**Problems to solve:**
1. Using the text about SC Wiedenbrück, decide whether each statement agrees with it: (a) the club was formed in 2000 by merging two clubs; (b) the club won the Verbandsliga championship in 2007; (c) the team spent ten seasons in the Regionalliga West before its 2019 relegation. Answer yes or no for each and quote the exact words of the text that decide it.
2. Lay out the rows, starting with the line with "Lady Latina (591, 1199)" and going on through the end of the rows, as a JSON list of strings, one string per line, with blank lines left out.

++++ Selected text ++++

SC Wiedenbrück
- Full name: SC Wiedenbrück
- Founded: 2000; 26 years ago
- Ground: Jahnstadion
- Capacity: 2,550
- Chairman: Dr. Michael Reinker
- Manager: Dominik Sammer
- League: Regionalliga West (IV)
- 2025–26: Regionalliga West, 15th of 18
- Website: http://www.scwiedenbrueck.de
| Home colours | Away colours |

= SC Wiedenbrück =

Association football club in Germany

SC Wiedenbrück is a German association football club from the city of Rheda-Wiedenbrück, North Rhine-Westphalia. The footballers are part of a sports club of some 1,150 members that also includes departments for dance, gymnastics, and table tennis.

==History==
Sportclub Wiedenbrück was created through the merger of DJK Wiedenbrück and Westfalia Wiedenbrück in 2000. Following the union the football side took up DJKs place in the sixth tier Bezirksliga, and quickly moved up to the Verbandsliga Westfalen (V). The club slipped to play in the Landesliga in 2005, but recovered the next season, returning to the Verbandsliga where they finished as runners-up in 2007. That finish earned SC promotion to the fourth division Oberliga Westfalen alongside champions SV Schermbeck. Wiedenbrück suffered through a poor season in 2007–08 and were relegated after a 17th-place result. After one season in the Verbandsliga, SC Wiedenbrück were runners-up in the NRW-Liga. In the NRW-Liga the team won the championship and earned promotion to the tier four Regionalliga West, where they played for nine seasons before being relegated in 2019.

++++ Dataset ++++

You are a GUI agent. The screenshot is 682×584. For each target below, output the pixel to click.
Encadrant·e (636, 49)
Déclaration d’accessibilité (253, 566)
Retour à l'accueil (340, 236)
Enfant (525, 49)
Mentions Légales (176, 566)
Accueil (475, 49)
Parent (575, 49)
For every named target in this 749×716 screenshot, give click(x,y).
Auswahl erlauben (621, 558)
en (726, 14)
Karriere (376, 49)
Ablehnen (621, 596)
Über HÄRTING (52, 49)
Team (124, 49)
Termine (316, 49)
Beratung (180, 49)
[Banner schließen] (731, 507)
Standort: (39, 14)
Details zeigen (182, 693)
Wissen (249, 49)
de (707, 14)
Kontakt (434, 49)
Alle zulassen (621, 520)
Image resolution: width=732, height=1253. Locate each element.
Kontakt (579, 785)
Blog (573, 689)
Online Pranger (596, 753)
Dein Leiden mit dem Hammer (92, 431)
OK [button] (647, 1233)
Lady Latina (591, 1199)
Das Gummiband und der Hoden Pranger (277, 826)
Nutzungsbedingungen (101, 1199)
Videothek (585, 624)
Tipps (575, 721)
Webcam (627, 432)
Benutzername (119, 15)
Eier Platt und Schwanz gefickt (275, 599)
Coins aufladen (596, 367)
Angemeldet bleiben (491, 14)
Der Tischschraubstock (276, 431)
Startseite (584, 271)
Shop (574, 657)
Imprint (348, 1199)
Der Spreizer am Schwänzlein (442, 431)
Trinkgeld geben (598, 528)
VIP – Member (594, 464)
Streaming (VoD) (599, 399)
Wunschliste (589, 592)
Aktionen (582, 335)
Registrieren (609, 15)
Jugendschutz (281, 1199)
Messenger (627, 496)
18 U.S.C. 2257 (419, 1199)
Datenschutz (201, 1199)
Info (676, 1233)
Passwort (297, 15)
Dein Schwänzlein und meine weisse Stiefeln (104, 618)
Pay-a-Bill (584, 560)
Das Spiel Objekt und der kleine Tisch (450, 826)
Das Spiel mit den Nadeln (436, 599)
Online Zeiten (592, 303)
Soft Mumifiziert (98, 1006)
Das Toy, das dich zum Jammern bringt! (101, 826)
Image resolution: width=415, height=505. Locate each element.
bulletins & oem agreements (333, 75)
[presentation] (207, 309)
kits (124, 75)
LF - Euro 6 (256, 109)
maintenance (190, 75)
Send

++++

**Responses for each task:**
1.
(a) Yes: "Sportclub Wiedenbrück was created through the merger of DJK Wiedenbrück and Westfalia Wiedenbrück in 2000."
(b) No: "returning to the Verbandsliga where they finished as runners-up in 2007."
(c) No: "where they played for nine seasons before being relegated in 2019."

2.
[
  "Lady Latina (591, 1199)",
  "Das Gummiband und der Hoden Pranger (277, 826)",
  "Nutzungsbedingungen (101, 1199)",
  "Videothek (585, 624)",
  "Tipps (575, 721)",
  "Webcam (627, 432)",
  "Benutzername (119, 15)",
  "Eier Platt und Schwanz gefickt (275, 599)",
  "Coins aufladen (596, 367)",
  "Angemeldet bleiben (491, 14)",
  "Der Tischschraubstock (276, 431)",
  "Startseite (584, 271)",
  "Shop (574, 657)",
  "Imprint (348, 1199)",
  "Der Spreizer am Schwänzlein (442, 431)",
  "Trinkgeld geben (598, 528)",
  "VIP – Member (594, 464)",
  "Streaming (VoD) (599, 399)",
  "Wunschliste (589, 592)",
  "Aktionen (582, 335)",
  "Registrieren (609, 15)",
  "Jugendschutz (281, 1199)",
  "Messenger (627, 496)",
  "18 U.S.C. 2257 (419, 1199)",
  "Datenschutz (201, 1199)",
  "Info (676, 1233)",
  "Passwort (297, 15)",
  "Dein Schwänzlein und meine weisse Stiefeln (104, 618)",
  "Pay-a-Bill (584, 560)",
  "Das Spiel Objekt und der kleine Tisch (450, 826)",
  "Das Spiel mit den Nadeln (436, 599)",
  "Online Zeiten (592, 303)",
  "Soft Mumifiziert (98, 1006)",
  "Das Toy, das dich zum Jammern bringt! (101, 826)",
  "Image resolution: width=415, height=505. Locate each element.",
  "bulletins & oem agreements (333, 75)",
  "[presentation] (207, 309)",
  "kits (124, 75)",
  "LF - Euro 6 (256, 109)",
  "maintenance (190, 75)",
  "Send"
]